### Required work:
Please print the records word for word, from the very start through the line that contains "will click(x=162, y=561).", with that line included.

### Data extract:
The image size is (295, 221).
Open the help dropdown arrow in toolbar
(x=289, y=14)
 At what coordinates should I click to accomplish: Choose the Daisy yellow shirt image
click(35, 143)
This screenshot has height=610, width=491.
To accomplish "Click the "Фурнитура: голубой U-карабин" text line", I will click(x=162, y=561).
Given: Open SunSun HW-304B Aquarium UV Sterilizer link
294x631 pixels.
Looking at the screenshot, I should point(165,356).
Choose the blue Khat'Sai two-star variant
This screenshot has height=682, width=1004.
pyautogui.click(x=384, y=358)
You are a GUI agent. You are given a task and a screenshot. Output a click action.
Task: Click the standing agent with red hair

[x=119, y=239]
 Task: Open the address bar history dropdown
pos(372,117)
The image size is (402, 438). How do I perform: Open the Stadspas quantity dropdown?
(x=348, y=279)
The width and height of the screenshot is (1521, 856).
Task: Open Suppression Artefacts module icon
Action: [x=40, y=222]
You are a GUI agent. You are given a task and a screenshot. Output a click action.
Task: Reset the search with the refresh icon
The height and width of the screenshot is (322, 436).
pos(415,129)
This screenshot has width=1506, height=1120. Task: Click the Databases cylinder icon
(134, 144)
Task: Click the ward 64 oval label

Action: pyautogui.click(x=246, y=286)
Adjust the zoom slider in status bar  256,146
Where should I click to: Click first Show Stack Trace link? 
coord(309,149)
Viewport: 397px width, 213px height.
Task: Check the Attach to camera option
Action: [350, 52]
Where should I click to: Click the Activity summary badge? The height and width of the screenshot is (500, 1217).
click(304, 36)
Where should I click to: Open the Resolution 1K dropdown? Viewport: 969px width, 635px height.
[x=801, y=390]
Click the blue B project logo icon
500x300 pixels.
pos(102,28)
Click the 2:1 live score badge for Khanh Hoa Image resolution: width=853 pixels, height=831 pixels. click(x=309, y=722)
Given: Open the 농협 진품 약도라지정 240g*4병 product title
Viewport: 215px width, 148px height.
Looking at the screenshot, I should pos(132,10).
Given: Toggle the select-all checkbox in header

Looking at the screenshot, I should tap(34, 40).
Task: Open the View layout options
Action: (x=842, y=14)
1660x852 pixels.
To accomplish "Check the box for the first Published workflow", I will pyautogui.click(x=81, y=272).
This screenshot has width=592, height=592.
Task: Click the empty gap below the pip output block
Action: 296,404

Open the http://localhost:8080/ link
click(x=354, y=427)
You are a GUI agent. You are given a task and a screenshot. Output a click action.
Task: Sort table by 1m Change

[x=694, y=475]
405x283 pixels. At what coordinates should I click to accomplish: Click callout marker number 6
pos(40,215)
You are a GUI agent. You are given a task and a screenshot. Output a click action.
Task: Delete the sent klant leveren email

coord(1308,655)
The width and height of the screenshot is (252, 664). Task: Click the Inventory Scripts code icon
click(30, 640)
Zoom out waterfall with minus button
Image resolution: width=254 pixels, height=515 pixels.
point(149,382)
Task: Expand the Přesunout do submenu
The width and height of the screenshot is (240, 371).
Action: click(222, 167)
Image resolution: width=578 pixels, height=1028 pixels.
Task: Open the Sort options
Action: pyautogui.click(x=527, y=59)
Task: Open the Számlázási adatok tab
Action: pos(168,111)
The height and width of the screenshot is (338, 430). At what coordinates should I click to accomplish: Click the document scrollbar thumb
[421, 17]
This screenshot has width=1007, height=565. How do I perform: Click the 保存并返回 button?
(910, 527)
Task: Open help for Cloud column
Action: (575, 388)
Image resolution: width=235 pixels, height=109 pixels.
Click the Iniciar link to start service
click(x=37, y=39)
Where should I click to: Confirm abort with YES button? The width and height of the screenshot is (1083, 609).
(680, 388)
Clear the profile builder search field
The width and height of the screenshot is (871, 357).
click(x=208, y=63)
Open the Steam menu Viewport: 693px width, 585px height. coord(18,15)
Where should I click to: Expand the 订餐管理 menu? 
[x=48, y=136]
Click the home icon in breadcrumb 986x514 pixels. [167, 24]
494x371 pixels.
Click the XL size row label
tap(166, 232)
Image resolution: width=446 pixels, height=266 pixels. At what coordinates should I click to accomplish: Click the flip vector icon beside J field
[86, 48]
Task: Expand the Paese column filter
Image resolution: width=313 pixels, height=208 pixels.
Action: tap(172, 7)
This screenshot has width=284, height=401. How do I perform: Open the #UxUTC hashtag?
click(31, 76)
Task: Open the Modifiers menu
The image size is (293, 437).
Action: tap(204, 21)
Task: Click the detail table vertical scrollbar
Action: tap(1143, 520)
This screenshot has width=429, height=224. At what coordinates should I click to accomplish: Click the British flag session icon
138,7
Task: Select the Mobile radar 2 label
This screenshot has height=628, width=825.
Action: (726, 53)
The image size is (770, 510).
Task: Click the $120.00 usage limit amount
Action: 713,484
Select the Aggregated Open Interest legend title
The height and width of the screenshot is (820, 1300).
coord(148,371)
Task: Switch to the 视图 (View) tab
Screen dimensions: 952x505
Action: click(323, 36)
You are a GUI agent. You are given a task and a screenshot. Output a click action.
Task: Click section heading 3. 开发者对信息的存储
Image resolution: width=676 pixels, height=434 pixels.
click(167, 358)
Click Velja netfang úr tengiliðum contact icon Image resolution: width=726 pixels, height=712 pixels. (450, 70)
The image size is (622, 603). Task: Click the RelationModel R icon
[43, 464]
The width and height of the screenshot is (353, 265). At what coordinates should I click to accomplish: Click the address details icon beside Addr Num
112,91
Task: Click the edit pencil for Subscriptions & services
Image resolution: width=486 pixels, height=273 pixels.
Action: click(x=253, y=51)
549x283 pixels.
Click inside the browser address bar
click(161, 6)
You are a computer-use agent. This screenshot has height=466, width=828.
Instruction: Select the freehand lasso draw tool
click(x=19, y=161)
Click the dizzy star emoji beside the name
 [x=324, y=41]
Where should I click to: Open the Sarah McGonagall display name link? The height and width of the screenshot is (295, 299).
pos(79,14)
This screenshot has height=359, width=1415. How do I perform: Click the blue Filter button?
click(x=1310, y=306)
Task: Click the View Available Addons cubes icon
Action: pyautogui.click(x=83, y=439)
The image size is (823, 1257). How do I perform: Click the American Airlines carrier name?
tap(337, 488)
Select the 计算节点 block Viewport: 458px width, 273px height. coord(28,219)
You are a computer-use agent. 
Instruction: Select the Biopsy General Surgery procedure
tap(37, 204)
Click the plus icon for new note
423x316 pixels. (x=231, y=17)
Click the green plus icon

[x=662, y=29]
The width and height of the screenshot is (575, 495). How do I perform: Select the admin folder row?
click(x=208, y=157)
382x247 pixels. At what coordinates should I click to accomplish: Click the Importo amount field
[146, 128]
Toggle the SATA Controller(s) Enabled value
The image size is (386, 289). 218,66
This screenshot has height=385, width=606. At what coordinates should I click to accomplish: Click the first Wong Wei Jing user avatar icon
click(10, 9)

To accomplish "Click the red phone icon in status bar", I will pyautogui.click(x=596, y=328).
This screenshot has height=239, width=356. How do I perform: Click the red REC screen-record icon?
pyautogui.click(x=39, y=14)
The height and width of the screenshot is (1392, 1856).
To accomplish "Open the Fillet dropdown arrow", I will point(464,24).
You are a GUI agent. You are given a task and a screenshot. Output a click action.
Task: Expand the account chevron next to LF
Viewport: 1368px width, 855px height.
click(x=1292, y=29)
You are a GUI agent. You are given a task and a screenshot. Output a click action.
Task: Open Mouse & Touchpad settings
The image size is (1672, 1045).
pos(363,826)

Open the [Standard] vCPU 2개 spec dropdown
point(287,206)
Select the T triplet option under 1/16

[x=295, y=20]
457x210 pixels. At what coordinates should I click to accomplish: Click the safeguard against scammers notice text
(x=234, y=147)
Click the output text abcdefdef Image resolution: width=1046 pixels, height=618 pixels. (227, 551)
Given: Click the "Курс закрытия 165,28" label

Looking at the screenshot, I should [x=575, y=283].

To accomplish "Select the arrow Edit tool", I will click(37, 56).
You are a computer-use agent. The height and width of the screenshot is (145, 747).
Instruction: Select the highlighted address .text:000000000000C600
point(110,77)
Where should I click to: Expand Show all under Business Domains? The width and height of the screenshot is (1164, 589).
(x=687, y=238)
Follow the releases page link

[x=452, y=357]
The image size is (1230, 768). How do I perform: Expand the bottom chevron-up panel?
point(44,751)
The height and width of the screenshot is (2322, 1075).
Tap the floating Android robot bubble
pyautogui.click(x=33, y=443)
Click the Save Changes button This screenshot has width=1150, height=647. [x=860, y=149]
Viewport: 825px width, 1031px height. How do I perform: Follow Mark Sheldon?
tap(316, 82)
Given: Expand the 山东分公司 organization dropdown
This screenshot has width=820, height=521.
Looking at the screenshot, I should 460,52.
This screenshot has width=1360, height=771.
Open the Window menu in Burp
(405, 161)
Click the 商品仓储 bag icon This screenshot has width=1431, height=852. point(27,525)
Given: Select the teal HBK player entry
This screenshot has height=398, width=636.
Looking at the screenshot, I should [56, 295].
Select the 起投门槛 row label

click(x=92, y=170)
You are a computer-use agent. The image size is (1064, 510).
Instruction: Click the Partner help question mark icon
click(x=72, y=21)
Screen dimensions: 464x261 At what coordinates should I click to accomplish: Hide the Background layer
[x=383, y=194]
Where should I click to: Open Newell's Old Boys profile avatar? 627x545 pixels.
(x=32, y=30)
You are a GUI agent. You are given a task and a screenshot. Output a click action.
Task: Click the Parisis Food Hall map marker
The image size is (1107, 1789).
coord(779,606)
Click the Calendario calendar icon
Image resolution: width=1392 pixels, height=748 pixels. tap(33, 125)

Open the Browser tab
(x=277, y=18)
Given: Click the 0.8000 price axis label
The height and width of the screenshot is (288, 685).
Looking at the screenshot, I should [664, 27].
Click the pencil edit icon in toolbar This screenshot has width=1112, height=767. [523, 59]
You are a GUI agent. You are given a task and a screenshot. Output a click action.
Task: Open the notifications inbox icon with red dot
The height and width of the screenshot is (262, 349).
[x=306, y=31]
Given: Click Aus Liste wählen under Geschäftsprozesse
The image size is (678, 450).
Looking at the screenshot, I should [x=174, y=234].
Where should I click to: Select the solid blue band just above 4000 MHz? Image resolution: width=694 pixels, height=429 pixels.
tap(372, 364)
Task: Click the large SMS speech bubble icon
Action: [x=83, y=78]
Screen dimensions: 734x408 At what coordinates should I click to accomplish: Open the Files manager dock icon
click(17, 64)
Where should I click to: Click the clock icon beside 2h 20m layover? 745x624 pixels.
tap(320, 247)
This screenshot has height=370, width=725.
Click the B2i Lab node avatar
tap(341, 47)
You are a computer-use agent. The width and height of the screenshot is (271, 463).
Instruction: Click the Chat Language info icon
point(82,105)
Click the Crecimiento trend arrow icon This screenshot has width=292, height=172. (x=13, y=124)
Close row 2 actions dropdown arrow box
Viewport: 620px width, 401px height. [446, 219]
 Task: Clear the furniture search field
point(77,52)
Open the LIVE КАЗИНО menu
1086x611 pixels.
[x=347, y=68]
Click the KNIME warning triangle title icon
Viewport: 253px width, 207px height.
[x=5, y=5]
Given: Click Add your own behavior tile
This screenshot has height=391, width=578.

### Answer to this exercise:
The image size is (295, 221).
Open the help dropdown arrow in toolbar
(x=289, y=14)
 At what coordinates should I click to accomplish: Choose the Daisy yellow shirt image
click(35, 143)
This screenshot has height=610, width=491.
To accomplish "Click the "Фурнитура: голубой U-карабин" text line", I will click(x=162, y=561).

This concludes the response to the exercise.